> _Extracted text_
[Start of section]
- Gender politics poisons hearing on access, custody
- Senator decries 'war zone' as some abuse stories questioned
- Wednesday, April 1, 1998, By Anne Mcilroy, The Globe and Mail
TORONTO -- Groups who work with battered women were furious yesterday when federal politicians grilled them about how many women lie about being abused.
It was a poisonous day of gender politics at the travelling Commons-Senate committee examining the issues of custody and access to children after divorce. Some members of the men's groups in the audience sneered when the women talked about spousal homicide and heckled them at other times during their testimony.
One senator, Progressive Conservative Erminie Cohen, was so upset over how the women were treated that she started to cry and denounced the emotional "war zone" the committee had created.
Eileen Morrow, lobby co-ordinator for the Ontario Association of Interval and Transition Houses, and Beth Bennet, program director for the Assaulted Women's Helpline in Ontario, told the committee that abusive men use court-ordered access to their children as a way to track down their former spouses to hurt or kill them. They said any
changes to the system must take this into account.
They also insisted that men who abuse their partners should not be given access to their children, because it is harmful to the kids.
"I am asking you to keep the children safe," Ms. Morrow said.
Earlier in the day, Marty McKay, a clinical psychologist, and Barbara Chisholm, a child and family consultant, testified that in their experience, women in divorce negotiations will lie in order to prevent their ex-spouses from seeing the children. They said these lies about child abuse are often told during assessments made by social workers
on where the children should live.
Conservative Senator Duncan Jessiman quoted Ms. McKay and Ms. Chisholm when he asked Ms. Morrow and Ms. Bennet how many women lie or exaggerate about being battered. "Do you find some of these people are exaggerating or not telling the truth?" he asked.
An angry Ms. Bennet replied that the number was too minimal to mention.
Liberal Senator Anne Cools chastised the two for not coming prepared with enough statistics to show how many of the women they work with are going through divorces. "You make some extremely large, and I submit to you, unsupportable statements."
They said they had little money for research and had little time to prepare for the presentation, and they criticized committee members for always shifting the topic.
[End of section]
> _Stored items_
[Start of section]
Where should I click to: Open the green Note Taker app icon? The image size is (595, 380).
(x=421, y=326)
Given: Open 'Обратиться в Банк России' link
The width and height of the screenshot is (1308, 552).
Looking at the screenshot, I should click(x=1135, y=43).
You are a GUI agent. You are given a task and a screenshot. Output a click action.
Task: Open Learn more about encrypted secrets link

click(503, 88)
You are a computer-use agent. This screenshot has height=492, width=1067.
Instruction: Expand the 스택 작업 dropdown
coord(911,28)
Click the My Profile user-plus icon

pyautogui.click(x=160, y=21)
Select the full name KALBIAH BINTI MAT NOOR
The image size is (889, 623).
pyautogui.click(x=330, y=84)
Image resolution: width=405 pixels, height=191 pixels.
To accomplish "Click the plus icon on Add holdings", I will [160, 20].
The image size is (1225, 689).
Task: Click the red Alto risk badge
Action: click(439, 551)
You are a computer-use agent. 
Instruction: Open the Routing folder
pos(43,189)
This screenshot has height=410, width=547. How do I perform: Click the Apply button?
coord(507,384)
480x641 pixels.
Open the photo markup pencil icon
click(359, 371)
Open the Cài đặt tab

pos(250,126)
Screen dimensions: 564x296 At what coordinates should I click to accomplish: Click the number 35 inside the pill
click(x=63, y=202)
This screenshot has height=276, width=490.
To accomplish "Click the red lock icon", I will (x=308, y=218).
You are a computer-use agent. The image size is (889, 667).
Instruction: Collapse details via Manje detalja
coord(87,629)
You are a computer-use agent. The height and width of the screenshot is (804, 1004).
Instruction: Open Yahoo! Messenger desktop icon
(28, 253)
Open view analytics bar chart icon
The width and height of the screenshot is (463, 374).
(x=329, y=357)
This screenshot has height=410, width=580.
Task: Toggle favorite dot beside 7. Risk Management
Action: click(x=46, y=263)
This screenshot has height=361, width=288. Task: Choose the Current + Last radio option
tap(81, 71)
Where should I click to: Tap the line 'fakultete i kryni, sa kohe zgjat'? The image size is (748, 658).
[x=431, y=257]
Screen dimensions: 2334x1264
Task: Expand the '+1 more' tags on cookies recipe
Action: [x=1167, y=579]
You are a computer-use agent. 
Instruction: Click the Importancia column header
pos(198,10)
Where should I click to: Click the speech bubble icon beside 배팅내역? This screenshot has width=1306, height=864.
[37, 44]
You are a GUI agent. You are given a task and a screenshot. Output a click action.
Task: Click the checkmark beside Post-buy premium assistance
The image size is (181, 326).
[End of section]
> _Required work_
Transcribe the part of the custody hearing article that opens with the words containing "Earlier in the" and closes with "children should live.".

> _Solution to this task_
Earlier in the day, Marty McKay, a clinical psychologist, and Barbara Chisholm, a child and family consultant, testified that in their experience, women in divorce negotiations will lie in order to prevent their ex-spouses from seeing the children. They said these lies about child abuse are often told during assessments made by social workers
on where the children should live.